WORK TO BE COMPLETED: Your task is to copy the stretch of lines in the records below that begins with the line containing "This screenshot has width=1102, height=2385." and ends with the line containing "You are a computer-use agent. 1320x439", exactly as written, with nothing added.

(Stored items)
***
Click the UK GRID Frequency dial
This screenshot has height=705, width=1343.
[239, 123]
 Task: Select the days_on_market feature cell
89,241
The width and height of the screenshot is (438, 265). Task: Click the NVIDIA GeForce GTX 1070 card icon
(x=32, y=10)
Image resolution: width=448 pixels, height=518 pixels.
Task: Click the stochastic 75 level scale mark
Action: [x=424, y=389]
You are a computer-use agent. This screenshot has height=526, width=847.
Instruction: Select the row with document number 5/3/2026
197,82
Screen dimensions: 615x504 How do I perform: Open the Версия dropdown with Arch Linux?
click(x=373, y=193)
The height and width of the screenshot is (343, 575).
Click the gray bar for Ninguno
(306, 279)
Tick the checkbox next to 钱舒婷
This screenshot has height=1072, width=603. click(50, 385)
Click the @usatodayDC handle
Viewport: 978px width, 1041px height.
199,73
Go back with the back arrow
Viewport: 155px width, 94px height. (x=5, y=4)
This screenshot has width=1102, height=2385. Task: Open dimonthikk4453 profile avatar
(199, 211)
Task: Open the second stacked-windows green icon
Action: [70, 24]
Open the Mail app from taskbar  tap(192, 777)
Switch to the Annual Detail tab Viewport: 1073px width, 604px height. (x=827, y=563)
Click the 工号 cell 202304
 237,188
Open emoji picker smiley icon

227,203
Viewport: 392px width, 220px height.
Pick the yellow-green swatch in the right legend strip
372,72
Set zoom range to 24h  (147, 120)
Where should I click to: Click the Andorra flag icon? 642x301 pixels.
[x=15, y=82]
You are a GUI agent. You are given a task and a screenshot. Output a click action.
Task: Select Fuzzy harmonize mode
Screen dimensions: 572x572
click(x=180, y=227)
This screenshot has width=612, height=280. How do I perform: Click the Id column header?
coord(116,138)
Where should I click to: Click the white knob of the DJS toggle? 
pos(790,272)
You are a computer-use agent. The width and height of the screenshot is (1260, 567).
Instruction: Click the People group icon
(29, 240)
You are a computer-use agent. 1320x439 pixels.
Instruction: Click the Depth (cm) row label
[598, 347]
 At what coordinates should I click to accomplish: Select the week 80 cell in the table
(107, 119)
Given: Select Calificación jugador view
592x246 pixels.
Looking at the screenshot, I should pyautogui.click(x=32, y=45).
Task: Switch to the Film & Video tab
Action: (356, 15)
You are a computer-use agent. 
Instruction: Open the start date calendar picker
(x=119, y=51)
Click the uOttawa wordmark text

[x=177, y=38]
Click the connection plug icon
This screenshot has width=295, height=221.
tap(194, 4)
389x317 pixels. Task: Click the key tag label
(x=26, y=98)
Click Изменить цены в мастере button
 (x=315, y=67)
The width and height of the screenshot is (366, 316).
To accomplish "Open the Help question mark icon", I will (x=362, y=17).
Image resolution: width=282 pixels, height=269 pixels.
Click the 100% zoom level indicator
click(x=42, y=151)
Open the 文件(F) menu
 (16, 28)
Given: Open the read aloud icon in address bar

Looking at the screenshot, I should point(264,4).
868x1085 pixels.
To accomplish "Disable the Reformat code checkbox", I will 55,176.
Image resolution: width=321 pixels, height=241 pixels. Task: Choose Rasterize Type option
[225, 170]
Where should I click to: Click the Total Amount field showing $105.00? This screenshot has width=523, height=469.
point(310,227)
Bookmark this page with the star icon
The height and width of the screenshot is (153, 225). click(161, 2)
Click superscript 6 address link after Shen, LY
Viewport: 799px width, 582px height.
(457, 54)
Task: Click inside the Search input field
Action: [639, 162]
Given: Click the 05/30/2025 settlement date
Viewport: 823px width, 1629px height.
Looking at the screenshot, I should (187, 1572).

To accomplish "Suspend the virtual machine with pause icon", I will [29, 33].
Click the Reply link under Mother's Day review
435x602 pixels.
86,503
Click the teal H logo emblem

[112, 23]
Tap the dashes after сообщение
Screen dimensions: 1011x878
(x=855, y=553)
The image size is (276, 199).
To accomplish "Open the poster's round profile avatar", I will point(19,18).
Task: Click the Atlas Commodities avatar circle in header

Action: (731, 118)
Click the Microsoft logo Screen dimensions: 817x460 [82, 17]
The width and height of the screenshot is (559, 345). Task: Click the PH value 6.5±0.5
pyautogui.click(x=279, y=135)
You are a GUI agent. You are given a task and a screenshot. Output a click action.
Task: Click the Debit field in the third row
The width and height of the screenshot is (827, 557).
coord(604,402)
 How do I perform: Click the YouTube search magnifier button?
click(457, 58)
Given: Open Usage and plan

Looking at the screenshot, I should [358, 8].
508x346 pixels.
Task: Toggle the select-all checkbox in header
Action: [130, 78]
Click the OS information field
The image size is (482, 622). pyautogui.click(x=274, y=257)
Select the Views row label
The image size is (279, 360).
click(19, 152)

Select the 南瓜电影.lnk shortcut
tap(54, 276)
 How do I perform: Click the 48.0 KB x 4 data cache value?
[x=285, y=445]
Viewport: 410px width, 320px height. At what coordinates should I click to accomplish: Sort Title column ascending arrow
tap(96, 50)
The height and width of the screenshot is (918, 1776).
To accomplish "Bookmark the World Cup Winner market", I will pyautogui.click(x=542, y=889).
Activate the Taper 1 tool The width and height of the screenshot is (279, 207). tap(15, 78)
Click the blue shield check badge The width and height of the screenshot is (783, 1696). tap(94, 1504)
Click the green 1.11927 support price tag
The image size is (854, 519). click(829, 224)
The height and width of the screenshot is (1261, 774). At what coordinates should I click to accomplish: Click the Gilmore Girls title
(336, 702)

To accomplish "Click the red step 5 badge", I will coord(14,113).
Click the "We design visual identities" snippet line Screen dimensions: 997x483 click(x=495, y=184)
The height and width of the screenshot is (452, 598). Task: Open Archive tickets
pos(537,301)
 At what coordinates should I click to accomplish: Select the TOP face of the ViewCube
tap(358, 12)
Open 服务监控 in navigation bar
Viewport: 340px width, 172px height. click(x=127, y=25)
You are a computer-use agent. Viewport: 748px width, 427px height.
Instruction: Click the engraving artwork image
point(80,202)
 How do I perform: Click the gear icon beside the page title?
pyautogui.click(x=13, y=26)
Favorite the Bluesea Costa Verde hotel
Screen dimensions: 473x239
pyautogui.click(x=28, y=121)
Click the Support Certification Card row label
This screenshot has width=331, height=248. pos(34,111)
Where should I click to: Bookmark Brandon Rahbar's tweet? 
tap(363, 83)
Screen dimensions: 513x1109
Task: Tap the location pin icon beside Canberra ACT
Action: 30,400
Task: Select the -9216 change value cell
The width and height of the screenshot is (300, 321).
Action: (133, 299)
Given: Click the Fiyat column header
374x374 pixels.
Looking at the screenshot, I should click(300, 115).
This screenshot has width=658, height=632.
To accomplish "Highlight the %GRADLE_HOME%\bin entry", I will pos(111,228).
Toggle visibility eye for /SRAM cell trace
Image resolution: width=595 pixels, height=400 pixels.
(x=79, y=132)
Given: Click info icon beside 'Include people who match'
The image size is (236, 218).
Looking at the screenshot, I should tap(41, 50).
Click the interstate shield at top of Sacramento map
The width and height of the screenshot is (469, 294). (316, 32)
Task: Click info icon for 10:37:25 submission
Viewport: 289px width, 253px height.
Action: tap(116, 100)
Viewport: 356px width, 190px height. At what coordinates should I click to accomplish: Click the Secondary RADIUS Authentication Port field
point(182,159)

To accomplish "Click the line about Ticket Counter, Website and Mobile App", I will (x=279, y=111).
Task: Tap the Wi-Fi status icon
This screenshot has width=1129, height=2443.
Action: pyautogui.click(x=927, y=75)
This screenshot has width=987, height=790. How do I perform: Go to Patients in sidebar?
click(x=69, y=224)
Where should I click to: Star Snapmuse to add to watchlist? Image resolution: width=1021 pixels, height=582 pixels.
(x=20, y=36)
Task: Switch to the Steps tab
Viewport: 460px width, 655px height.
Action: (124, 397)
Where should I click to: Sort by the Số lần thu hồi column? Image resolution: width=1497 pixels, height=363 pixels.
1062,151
***
OUTPUT FOR THIS TASK:
This screenshot has width=1102, height=2385. Task: Open dimonthikk4453 profile avatar
(199, 211)
Task: Open the second stacked-windows green icon
Action: [70, 24]
Open the Mail app from taskbar  tap(192, 777)
Switch to the Annual Detail tab Viewport: 1073px width, 604px height. (x=827, y=563)
Click the 工号 cell 202304
 237,188
Open emoji picker smiley icon

227,203
Viewport: 392px width, 220px height.
Pick the yellow-green swatch in the right legend strip
372,72
Set zoom range to 24h  (147, 120)
Where should I click to: Click the Andorra flag icon? 642x301 pixels.
[x=15, y=82]
You are a GUI agent. You are given a task and a screenshot. Output a click action.
Task: Select Fuzzy harmonize mode
Screen dimensions: 572x572
click(x=180, y=227)
This screenshot has width=612, height=280. How do I perform: Click the Id column header?
coord(116,138)
Where should I click to: Click the white knob of the DJS toggle? 
pos(790,272)
You are a computer-use agent. The width and height of the screenshot is (1260, 567).
Instruction: Click the People group icon
(29, 240)
You are a computer-use agent. 1320x439 pixels.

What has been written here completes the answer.